Voorwaarden voor Put Cromstrijen (PC)
Voor de acceptatiecriteria van Put Cromstrijen wordt verwezen naar het acceptatieprotocol van Put Cromstrijen (PC) welke is te vinden onderaan de startpagina welke zichtbaar is indien u zich heeft geregistreerd als ontdoener. Het herkomstgebied is hetzelfde als voor BDHD; er zijn echter bovengrenzen/ maximale concentraties als acceptatiegrens van toepassing. Belangrijk is dat er bij een bergingsverzoek voor PC i-Bever-toetsingen voor de Put Cromstrijen worden aangeleverd waaruit blijkt dat de bagger mag worden geaccepeteerd in PC.
Kosten stort-/verwerkingstarief voor PC en BDHD
Voor het storten en/of verwerken van baggerspecie van derden is een stort-/verwerkingstarief verschuldigd; tenzij hier een schriftelijke vrijwaring voor is verleend.
Het stort-/verwerkingstarief is € 10,60 per m3 baggerspecie gemeten in het beun.

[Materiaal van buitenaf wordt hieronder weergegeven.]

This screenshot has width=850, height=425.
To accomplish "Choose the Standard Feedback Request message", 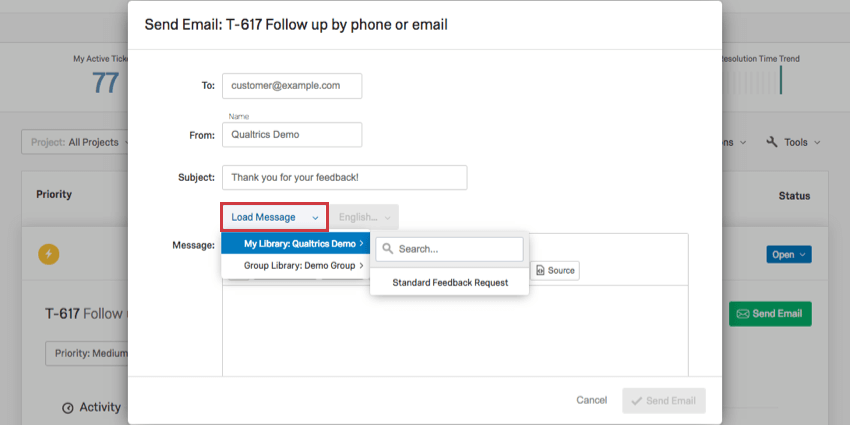I will click(450, 282).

Rijkswaterstaat betaalt geen stort-/verwerkingstarief voor baggerspecie afkomstig uit werken/projecten waarbij:
- Rijkswaterstaat ontdoener is
- het Rijk meer dan 50 % bijdraagt in de uitvoeringskosten van het betreffende project
De kosten van zandscheiding worden nog niet afzonderlijk verrekend maar zijn inbegrepen in het storttarief.

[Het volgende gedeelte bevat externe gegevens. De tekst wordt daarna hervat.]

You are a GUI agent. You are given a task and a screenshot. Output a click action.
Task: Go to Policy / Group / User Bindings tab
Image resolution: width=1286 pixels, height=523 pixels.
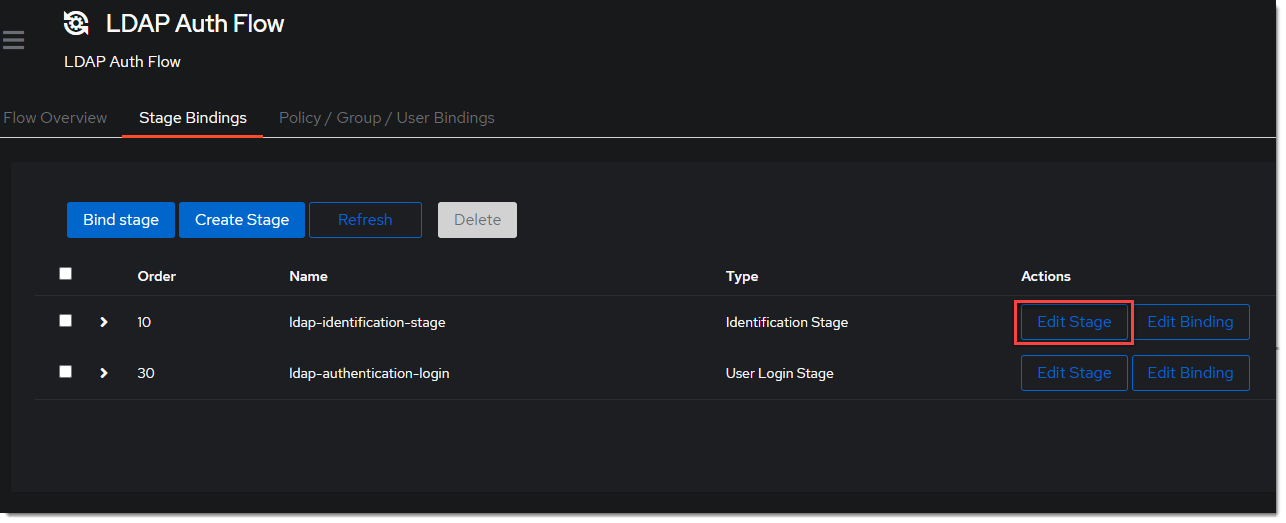(x=386, y=118)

Er vindt geen extra verrekening plaats bij zandscheiding in het sedimentatiebekken.
Tarieven kunnen wijzigen en/of aan differentiatie onderhevig zijn. Over het storttarief dient BTW te worden betaald. Overheden betalen geen BTW.
Voor het gebruik van de bakkenzuiger "Alouette" dienen met de aannemerscombinatie aanvullende prijsafspraken te worden gemaakt voor het lostarief. Hiervoor kunt u contact opnemen met Baggerbedrijf de Boer te Sliedrecht (0184 411 999).
Het storten in PC is alleen mogelijk met onderlossers en/of een stortkoker. Hiervoor kunt u eveneens aanvullende prijsafspraken maken met Baggerbedrijf de Boer te Sliedrecht (0184 411 999).